Where does your application go…  

NIH reviewed over 75,000 applications in fiscal year 2023. It is a Herculean task to ensure all of these applications are assigned to the appropriate program and review staff at NIH, so they get a fair and timely review. One way NIH referral staff identify potential study sections to assign these many applications to is using the AI-based Automated Referral Tool. This tool launched in 2022, which is also available to investigators, utilizes referral data from the previous three review cycles and is able to adapt to changes in study sections. It is a useful tool to assist NIH receipt and referral staff when making decisions about the referral of applications to the appropriate review branches. 

After application receipt and referral, liaisons at NIH Institutes or Centers receive a large number of grant applications from review staff and determine which program officer would be the correct fit. The effort was time consuming and repetitious. 

Colleagues within eRA, partnering with the National Institute of General Medical Sciences, built an enterprise level AI-based tool that compares application abstracts to the expertise of program officials, and then suggests a match. This capability within NIH’s enterprise grants management system uses natural language processing to cluster and assign grant applications. It has proven highly successful at getting the right applications to the right program staff in a timely fashion, dramatically reducing workloads and resource needs. 
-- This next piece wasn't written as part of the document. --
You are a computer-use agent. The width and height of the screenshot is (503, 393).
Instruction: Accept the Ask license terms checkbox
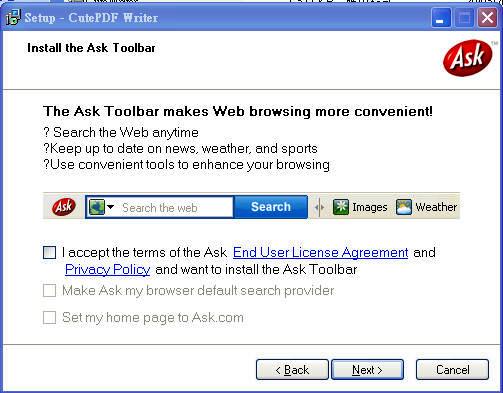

Looking at those applications in more detail…  

Applicants are not allowed  to submit duplicate or highly overlapping applications to be reviewed at the same time. Digital tools can help us compare submitted applications for any potential scientific or budgetary overlap. For instance, NIH uses natural language processing (NLP), a type of AI, to find similar language in grant applications. Related tools also flag potentially overlapping applications in the review process for more in-depth analysis. When these overlapping applications are identified, NIH scientific review staff can then refocus their attention on tasks that require human decision making, thought, and experience. With the help of this tool, 243 applications were withdrawn for overlap in the first quarter of 2024 as a point of reference. Looking more broadly, such tools and internal controls help prevent us from funding the same idea twice and ensure NIH’s limited resources can support different innovative research ideas. 

We are also exploring how AI and machine learning can guide programmatic assessment of an application’s Data Management and Sharing Plan. These plans explain how to promote the sharing of scientific data underlying findings from NIH-supported research to accelerate biomedical research discovery. 

Better understanding the research we fund…  

AI algorithms are also being tested to improve public reporting on NIH funded projects. We want to know, for instance, what  projects other algorithms identify to validate results from  the Research, Condition, and Disease Categorization system. If successful, the process will help make better use of NIH staff expertise and time throughout the category validation and maintenance processes.  

Keep in mind that we are developing and testing these tools described here for analytical purposes, not their ability to create new information based on how the tools were trained. Tool developers may not have the same (or any) confidentiality requirements. This is important to remember because confidentiality rules prohibit outside scientific peer reviewers from using generative AI technologies to formulate peer review critiques from sensitive grant application materials. Reviewers are prohibited from sharing uploaded review information where locally hosted AI technologies can access the data (see this FAQ). Moreover, as we have explained before, we invite researchers to serve in peer review because of their individual scientific expertise and professional original opinion. If we wanted a generative AI tool to do it, then we would have asked it ourselves. 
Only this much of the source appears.